The WP says that the Pentagon’s plan is to have a “fast-moving ground attack,” with “follow-on” troops being flown in later, in the belief that they’ll overwhelm Saddam’s troops quickly. Speed ambitions, in fact, may be an issue of concern. So hints commandant of the U.S. Marine Corps, Gen. James L. Jones, speaking in a rare “on-the-record” interview. Jones said earlier in the week that he didn’t share the “optimism” of others concerning the operation’s ease. Asked by the WP to whose optimism he was referring, Jones denies it was the Pentagon—just “folks around town”—before deflecting his view on the chief of the U.S. Army. “The Army really is conservative on this,” he says. The WP mentions as an aside that Jones will be leaving his post to become commander of U.S. forces in Europe next month.

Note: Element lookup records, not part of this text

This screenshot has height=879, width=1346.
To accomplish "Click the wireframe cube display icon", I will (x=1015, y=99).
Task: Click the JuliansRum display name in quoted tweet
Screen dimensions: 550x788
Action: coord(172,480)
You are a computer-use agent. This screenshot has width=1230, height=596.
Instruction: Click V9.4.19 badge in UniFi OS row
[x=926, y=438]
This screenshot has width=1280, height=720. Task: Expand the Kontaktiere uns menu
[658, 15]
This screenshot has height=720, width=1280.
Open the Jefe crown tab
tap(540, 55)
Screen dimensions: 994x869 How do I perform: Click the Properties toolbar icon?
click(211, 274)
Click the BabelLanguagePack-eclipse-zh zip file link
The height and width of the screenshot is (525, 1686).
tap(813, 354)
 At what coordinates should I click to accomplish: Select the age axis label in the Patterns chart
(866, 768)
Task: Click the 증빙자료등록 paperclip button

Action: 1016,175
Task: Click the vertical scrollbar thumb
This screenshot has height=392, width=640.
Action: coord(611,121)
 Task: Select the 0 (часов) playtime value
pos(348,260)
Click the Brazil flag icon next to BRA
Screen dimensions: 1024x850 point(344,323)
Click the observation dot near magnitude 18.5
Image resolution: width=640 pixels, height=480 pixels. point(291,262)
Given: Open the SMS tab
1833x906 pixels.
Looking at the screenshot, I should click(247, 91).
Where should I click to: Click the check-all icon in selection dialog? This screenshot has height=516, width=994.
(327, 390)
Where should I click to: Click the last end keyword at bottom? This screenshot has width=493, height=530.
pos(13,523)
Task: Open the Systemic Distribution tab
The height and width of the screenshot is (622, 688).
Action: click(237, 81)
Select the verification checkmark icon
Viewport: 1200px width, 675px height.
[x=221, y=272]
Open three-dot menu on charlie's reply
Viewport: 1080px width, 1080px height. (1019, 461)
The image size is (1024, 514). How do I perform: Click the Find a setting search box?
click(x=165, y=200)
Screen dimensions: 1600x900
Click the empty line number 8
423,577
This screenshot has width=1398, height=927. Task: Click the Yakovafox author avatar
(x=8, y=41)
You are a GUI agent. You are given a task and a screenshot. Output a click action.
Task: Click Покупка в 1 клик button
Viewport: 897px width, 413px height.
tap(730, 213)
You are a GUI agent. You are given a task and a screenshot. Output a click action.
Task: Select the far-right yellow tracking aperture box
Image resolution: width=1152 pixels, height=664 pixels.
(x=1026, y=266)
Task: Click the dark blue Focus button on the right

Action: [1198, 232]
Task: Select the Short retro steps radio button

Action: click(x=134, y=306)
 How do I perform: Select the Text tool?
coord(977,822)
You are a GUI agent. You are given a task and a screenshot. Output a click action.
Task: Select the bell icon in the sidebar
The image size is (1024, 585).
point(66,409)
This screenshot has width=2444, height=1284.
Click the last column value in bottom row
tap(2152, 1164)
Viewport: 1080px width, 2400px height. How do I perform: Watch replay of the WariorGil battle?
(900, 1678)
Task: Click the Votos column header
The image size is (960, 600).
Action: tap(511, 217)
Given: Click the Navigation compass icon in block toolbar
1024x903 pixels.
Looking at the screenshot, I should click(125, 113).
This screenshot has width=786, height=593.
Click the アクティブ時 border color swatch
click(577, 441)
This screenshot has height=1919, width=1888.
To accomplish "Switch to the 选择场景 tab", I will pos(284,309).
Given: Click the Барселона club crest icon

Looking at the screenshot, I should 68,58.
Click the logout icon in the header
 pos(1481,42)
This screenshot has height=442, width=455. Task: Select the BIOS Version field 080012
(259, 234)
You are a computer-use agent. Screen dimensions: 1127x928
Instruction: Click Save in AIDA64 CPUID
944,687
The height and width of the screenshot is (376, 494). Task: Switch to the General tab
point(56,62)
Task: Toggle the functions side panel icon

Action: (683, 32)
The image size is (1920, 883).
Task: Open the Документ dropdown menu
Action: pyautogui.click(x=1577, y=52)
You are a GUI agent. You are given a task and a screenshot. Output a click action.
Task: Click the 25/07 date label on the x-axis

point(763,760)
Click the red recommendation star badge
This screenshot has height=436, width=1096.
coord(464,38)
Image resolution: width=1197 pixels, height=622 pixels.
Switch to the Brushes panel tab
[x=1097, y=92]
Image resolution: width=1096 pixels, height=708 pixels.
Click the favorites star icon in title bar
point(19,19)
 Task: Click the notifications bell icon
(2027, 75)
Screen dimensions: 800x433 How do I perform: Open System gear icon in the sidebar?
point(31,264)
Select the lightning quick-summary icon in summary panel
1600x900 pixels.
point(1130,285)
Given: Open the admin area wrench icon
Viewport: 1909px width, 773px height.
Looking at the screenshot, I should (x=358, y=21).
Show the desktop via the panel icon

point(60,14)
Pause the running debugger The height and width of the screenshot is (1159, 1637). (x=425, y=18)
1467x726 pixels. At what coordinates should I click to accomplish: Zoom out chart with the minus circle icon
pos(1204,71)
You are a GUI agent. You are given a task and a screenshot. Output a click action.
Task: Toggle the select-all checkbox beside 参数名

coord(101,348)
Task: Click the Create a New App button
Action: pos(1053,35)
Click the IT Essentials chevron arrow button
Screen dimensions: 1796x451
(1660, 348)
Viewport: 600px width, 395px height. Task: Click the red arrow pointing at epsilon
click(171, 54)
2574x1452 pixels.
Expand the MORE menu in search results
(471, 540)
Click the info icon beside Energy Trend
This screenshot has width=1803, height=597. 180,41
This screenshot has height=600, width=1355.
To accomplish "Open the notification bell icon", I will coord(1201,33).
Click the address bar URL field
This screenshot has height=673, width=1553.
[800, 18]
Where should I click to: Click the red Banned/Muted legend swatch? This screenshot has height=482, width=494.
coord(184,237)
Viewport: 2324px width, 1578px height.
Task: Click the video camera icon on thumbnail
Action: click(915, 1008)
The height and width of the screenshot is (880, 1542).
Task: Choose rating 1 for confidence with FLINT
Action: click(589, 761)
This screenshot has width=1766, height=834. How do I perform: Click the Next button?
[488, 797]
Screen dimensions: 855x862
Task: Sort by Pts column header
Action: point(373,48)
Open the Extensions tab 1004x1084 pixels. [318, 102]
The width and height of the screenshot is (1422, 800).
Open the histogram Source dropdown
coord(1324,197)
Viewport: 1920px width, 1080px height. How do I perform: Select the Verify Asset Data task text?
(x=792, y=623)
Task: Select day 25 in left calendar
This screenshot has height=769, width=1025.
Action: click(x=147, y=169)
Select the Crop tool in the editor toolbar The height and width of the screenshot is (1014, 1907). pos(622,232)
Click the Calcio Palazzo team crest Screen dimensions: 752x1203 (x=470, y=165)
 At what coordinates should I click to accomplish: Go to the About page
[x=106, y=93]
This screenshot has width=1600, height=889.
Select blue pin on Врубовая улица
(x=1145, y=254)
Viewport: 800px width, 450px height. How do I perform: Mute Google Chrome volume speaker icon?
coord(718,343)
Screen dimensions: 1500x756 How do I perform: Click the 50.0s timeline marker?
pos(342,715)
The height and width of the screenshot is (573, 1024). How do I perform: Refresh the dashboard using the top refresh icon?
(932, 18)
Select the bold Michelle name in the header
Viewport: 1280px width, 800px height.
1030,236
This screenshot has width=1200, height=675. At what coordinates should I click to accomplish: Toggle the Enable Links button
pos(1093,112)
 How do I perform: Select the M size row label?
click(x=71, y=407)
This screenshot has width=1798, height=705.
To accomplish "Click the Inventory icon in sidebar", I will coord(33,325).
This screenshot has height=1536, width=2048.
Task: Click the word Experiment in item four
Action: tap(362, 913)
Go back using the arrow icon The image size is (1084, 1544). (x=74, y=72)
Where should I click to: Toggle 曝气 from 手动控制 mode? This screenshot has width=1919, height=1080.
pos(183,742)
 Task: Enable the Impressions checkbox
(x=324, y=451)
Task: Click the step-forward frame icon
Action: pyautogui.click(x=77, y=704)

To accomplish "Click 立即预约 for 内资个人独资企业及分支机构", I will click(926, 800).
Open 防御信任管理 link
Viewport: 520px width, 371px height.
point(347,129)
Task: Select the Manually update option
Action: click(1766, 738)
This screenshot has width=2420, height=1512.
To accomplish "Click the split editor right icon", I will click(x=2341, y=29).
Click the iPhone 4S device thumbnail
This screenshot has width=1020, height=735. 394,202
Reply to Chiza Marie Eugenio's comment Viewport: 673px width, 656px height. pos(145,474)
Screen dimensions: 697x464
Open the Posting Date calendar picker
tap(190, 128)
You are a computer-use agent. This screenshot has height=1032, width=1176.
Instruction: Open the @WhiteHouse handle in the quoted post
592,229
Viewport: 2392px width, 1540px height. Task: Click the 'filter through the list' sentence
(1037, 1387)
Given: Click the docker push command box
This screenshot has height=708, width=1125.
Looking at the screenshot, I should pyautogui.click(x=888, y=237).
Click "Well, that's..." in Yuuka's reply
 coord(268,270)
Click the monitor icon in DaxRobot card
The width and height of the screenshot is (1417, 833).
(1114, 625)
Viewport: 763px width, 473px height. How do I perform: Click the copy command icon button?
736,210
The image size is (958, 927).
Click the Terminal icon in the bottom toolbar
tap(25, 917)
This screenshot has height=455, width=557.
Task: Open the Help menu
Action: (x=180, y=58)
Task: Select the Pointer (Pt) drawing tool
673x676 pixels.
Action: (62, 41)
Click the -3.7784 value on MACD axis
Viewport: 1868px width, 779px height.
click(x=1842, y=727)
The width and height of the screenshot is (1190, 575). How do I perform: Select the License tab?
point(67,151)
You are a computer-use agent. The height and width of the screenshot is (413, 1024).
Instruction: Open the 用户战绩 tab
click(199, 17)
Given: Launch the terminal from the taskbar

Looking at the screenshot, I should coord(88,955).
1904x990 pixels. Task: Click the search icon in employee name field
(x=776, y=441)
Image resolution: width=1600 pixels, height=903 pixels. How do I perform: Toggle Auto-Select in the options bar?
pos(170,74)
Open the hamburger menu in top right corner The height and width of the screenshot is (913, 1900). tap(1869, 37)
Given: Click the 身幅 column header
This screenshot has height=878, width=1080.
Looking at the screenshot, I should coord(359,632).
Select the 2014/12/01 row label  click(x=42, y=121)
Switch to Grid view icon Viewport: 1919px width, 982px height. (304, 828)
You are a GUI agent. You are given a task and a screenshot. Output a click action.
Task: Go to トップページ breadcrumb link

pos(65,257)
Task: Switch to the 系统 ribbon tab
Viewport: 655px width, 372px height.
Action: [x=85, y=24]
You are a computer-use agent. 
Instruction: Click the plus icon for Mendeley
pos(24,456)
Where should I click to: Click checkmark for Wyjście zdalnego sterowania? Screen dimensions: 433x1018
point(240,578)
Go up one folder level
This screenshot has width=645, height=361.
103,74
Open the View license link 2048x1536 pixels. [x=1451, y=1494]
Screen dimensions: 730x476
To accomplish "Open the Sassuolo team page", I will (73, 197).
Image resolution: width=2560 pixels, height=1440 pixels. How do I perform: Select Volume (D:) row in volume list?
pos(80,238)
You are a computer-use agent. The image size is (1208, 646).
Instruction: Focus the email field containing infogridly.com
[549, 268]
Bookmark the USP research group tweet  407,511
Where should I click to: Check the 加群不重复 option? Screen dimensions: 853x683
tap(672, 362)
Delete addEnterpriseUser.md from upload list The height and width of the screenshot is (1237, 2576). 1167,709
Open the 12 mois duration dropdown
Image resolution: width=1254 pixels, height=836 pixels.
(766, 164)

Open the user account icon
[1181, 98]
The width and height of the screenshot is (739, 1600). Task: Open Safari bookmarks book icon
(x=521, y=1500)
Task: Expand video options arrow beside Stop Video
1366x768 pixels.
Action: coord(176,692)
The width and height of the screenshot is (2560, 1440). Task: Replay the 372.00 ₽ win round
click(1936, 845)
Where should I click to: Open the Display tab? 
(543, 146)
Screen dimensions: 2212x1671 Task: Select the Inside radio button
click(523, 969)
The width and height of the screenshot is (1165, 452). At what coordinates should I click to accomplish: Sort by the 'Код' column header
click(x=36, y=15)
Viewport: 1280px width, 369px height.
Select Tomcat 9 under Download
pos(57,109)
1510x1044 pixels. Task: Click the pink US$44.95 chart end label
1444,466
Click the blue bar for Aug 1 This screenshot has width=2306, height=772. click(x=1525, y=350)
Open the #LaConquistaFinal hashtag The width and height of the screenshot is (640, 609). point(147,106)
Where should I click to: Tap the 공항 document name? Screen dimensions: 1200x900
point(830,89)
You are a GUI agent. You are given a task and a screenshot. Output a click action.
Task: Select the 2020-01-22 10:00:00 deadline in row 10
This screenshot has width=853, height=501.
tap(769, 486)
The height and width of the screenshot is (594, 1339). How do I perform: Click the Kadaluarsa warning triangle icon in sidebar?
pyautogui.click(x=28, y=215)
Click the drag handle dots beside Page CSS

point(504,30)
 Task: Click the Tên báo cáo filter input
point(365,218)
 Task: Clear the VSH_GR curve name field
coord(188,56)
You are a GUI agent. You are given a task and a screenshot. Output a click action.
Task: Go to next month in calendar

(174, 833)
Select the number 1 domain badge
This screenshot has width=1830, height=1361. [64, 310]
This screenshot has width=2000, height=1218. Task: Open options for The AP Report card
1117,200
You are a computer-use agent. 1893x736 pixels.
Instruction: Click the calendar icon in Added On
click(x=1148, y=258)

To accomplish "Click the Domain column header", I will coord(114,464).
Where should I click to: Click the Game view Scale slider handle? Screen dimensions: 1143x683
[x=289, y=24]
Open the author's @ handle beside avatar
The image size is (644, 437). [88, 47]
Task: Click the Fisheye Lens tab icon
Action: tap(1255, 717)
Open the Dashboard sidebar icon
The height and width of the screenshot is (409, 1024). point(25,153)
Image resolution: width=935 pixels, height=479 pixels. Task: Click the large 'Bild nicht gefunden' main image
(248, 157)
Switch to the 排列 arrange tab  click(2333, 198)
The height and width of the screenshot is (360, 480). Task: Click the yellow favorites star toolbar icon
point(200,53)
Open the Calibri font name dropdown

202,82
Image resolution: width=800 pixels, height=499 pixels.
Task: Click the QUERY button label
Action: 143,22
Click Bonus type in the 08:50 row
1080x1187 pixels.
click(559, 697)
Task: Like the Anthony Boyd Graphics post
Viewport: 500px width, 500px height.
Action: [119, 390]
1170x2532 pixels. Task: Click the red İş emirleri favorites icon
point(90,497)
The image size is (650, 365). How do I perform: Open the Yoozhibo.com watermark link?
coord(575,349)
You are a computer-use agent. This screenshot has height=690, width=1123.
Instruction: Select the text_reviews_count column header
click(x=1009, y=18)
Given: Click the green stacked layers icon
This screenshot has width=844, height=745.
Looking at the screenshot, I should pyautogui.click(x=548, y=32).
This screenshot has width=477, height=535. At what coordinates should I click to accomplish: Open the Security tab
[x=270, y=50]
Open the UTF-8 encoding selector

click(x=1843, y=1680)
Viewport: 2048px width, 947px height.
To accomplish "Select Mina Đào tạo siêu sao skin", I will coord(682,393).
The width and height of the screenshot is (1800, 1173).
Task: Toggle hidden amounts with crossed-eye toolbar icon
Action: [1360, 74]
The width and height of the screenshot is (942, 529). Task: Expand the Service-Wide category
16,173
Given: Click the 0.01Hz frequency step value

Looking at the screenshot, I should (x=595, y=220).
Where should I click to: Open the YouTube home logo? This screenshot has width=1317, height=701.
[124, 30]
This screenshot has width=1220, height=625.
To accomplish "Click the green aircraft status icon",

Doubts that Sen. Trent Lott will retain his Senate majority leader post grow, as most of the papers headline backhanded deference to Lott’s “fight.” “LOTT VOWS FIGHT TO RETAIN HIS POST AS SENATOR LEADER,” the NYT heds in a story that basically adds up the same as the WSJ’s header: “LOTT’S ROLE SEEMS TENUOUS AS WHITE HOUSE STAYS QUIET.” According to the WSJ, the strain is getting to Lott’s wife, Patricia, and Lott is a “political realist” who could announce his resignation by Christmas.

The papers all front news that a new study published in the Journal of the American Medical Association claims that the best defense against hypertension, or high blood pressure, are diuretics, which can cost about $25 a year, and not the alternatives, marketed by pharmaceutical companies, that cost 10 to 20 times as much. Once used by a majority of hypertension sufferers, diuretics have been slipping in popularity ever since the 1950s. It is estimated that hypertension affects 50 million Americans. The study says that wider use of diuretics would save patients and health-care insurers more than $1 billion a year.